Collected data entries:
┄┄┄┄┄┄

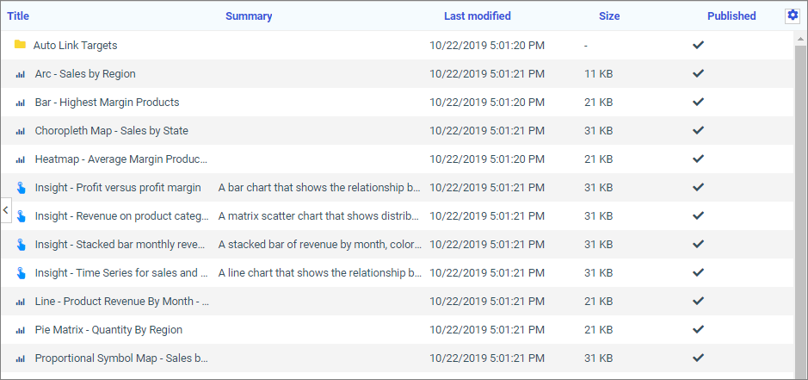Click the Published column header
808x380 pixels.
[x=731, y=16]
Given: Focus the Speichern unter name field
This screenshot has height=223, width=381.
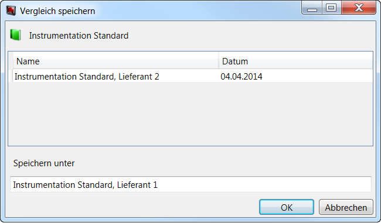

┄┄┄┄┄┄

# [Exercise]
Reproduce only the lines from the line that holds "Given: Focus the Speichern unter name field" through the end of the records, exactly as they stand, both ends included and pictures excluded.

# [Answer box]
Given: Focus the Speichern unter name field
This screenshot has height=223, width=381.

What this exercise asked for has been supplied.